The bonding grid should not be affected by being wired to the electrical ground, but the electrical ground might be compromised by being connected to the bonding grid. The problem is that if there are stray currents in the ground between the main electrical ground and the pool bonding grid those currents might flow through the electrical ground wire, making the electrical ground wire potentially unsafe. It is possible to use a double insulated pump, which doesn't connect the two.

The code is something of a black art in my book. There are a lot of situations that can come up that are difficult to anticipate in advance. The code is trying to anticipate all of those situations. Over the years strange situations come up and they revise the code to attempt to cover them. In some cases they make compromises. I suspect that it would be better if the pump didn't connect the electrical ground to the bonding grid, but making pumps that way might have been deemed impractical so perhaps that is why they allowed them to be connected. Really I have no idea. Code says what it says and inspectors are required to enforce the wording, not the intention behind the wording.

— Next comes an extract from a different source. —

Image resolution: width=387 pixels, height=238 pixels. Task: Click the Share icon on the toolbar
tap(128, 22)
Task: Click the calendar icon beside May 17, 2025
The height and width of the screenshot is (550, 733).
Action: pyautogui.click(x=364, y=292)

buddywiser, you should have a bonding grid somewhere and the heater and pump should be connected to it. Depending on how your pool was originally installed, I suspect you can find a bonding wire coming out of the ground somewhere in the general area of the pump. If you can't figure that out on your own then you should get a qualified electrician to fix it for you.

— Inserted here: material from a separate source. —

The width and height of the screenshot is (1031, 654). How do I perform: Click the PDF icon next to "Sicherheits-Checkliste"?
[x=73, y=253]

There are all kinds of special rules electrical systems around pools. Not all electricians appear to be aware of all of them. As a practical matter, not all pool equipment gets hooked up correctly and by and large people are not harmed. I wouldn't take that risk, and I don't recommend that you take that risk, but some people do.
 
JohnT - very good explanation. I am wondering about the last part about not getting zapped if you drop a hair dryer. Why would that be the case as the hot wire in the hairdryer is 110-120V higher than the ground/bond?
 
so sory we confused you buddywiser I thought it was headed that way. Your installer didnt finish the job. he should have installed the earth rod and he probably would have known the problem right away. i will suggest to call him back to explain what is going on the best you can. You need a electrion or a hvac person. Please dont shy away from asking questions this is what forums are for.
 
kirbinster said:
JohnT - very good explanation. I am wondering about the last part about not getting zapped if you drop a hair dryer. Why would that be the case as the hot wire in the hairdryer is 110-120V higher than the ground/bond?

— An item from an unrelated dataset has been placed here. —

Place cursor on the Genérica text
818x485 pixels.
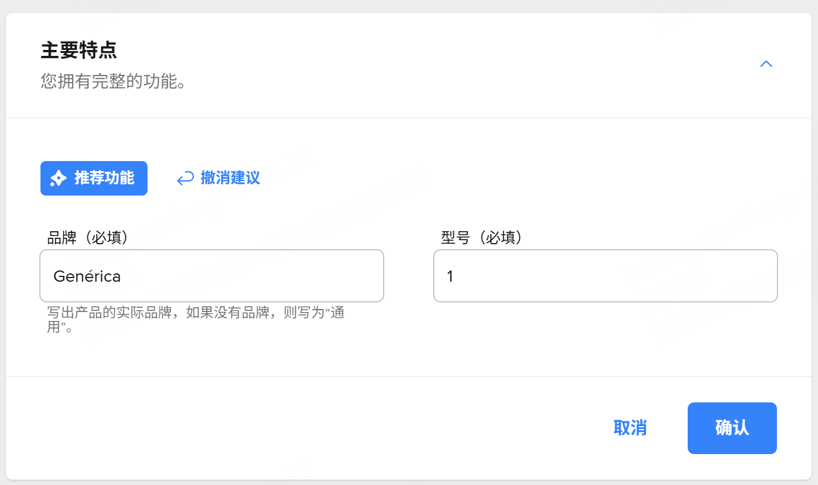click(x=87, y=276)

Because the pool is safe at either ground (whatever voltage that happens to be) or 120V because you would have to also be in contact with something at another potential at the same time. Since everything you can touch is forced by the bond wire to be at the same potential, no current flow. It is possible for there to be be localized current flow because of the resistance of the water, but the chances of dangerous current are way lower than if you had a hand rail at ground and an appliance fell in the pool. The reason is the current flows everywhere, not just through you because you are touching a handrail. In reality, the GFCI would trip.

It is very similar to being in a car and having a power line fall on it. You are safe until you touch the ground and the door at the same time.
 
You guys are great to take time to offer up all that info. I've had some time to read through and it's starting to make more sense. The Intro to Bonding was especially helpful as I'm a new pool owner and had no idea about this. The poll itself is 10 yrs old and I don't think the pump was ever connected to the bond. Which makes me believe that there are probably many pools out there with heaters and pumps that are not. What I'm going to do is remove the wire from the heater to the rod and ditch that alltogether. Then I'm going to look for a wire near the pump area that could possibly be the bonding wire. If I feel that I need to call an electrician, it'll probably be something other than the installer, since I'm not quite sure what he knows about bonding either. Frankly, I'm not too confident I'll find a wire for bonding since the pump was never connected anyway. Thanks again for all of your help!